* Begin Material shown *

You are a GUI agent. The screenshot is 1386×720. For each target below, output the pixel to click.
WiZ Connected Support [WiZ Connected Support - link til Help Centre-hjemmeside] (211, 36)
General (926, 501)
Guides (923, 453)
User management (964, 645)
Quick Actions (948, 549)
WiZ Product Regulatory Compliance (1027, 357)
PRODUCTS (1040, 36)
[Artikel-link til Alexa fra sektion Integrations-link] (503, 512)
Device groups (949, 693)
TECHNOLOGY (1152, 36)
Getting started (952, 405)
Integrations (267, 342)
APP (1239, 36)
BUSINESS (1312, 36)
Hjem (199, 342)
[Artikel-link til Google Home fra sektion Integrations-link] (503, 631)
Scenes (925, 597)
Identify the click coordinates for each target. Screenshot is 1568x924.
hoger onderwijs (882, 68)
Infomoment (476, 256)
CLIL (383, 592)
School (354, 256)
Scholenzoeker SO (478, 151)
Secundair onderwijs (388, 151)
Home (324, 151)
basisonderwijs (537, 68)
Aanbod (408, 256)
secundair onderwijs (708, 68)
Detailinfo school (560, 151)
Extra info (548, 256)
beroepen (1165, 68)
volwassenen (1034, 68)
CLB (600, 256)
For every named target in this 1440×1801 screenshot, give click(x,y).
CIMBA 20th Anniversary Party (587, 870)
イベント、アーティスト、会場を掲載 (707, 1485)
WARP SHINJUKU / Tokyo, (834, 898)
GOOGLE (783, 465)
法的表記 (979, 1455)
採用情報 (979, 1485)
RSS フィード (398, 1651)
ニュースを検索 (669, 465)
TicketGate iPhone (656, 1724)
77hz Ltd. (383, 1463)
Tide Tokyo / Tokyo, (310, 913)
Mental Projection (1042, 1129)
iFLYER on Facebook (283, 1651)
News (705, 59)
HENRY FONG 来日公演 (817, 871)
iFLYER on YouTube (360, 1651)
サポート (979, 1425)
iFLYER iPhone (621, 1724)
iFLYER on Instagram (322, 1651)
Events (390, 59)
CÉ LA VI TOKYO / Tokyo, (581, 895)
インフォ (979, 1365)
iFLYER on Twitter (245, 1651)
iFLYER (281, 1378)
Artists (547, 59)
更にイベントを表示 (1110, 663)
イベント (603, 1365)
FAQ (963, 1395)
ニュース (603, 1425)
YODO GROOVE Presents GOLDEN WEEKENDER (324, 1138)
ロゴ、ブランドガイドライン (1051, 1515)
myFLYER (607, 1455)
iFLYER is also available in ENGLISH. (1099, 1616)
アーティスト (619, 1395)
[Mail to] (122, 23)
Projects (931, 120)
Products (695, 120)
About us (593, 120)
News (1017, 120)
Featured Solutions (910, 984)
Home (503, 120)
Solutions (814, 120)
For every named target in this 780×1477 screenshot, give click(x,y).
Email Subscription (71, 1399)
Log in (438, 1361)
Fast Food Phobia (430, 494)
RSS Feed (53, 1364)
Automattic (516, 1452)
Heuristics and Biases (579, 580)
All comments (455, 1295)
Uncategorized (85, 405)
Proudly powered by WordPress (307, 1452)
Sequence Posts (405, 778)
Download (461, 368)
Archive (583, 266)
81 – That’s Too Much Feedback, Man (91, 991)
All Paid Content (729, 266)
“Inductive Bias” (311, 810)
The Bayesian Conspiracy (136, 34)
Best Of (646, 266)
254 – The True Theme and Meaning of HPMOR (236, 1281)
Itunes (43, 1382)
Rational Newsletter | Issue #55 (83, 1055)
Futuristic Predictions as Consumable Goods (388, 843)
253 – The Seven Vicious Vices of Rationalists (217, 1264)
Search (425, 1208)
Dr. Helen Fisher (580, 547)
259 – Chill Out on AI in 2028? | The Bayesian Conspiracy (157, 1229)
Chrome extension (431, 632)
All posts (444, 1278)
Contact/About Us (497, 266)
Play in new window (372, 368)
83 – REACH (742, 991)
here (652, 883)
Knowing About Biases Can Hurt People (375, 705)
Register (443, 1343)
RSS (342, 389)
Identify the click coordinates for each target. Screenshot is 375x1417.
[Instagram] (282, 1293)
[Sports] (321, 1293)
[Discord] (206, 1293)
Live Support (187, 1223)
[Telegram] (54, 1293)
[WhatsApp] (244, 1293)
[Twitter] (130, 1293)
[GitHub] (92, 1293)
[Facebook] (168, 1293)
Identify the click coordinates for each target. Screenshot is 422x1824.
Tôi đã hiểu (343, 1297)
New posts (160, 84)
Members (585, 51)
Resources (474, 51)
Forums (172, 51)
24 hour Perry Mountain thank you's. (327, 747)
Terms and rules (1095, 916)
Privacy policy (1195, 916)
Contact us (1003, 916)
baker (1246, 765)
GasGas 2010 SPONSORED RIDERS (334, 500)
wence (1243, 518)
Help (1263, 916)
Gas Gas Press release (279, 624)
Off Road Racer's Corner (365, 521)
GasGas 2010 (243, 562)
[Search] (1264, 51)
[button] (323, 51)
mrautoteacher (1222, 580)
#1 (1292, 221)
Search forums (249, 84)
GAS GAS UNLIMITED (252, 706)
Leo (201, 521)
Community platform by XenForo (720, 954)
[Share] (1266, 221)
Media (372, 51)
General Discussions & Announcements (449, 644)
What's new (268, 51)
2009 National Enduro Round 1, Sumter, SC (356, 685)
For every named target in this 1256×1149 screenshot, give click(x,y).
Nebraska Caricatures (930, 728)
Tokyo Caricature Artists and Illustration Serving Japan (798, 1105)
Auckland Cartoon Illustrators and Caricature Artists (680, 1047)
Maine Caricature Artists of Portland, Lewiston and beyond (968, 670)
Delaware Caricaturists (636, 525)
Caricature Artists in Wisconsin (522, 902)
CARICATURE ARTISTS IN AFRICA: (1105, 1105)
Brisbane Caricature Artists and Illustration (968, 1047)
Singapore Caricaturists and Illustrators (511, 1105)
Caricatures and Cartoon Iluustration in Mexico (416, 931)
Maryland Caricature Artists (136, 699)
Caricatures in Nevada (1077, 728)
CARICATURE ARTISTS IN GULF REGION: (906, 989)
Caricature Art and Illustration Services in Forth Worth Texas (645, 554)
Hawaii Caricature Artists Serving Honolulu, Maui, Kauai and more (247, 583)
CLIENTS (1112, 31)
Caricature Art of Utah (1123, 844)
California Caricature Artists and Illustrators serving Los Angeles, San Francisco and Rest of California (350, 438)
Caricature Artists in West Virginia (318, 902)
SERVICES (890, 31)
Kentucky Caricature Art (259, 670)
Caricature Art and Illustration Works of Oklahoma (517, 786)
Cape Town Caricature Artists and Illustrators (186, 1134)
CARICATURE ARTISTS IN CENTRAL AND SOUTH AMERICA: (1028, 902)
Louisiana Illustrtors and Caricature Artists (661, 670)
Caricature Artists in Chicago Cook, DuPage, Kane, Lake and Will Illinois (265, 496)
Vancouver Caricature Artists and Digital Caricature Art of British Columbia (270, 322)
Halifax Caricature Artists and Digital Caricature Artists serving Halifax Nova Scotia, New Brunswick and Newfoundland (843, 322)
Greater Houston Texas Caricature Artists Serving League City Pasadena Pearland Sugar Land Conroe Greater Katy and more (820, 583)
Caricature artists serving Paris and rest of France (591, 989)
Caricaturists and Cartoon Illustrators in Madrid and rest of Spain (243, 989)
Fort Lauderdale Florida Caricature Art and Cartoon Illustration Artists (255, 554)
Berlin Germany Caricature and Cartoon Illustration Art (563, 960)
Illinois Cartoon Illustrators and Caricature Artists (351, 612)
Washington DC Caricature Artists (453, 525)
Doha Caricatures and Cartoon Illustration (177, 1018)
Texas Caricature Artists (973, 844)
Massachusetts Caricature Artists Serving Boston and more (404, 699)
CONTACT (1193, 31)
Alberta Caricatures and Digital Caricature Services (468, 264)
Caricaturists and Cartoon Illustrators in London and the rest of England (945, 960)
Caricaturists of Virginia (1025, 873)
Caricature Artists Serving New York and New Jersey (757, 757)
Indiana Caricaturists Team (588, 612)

* End Material shown *

_Brief_
Rescale the items beginning at the line that has "Vancouver Caricature Artists" and stopping after the line that has "Halifax Caricature Artists". Rewrite each of these lines with its wording unchanged, and multiply every coordinate in its answer by 0.2, rounding to whole numbers with halves rounded up.

_Answer to the exercise_
Vancouver Caricature Artists and Digital Caricature Art of British Columbia (54, 64)
Halifax Caricature Artists and Digital Caricature Artists serving Halifax Nova Scotia, New Brunswick and Newfoundland (169, 64)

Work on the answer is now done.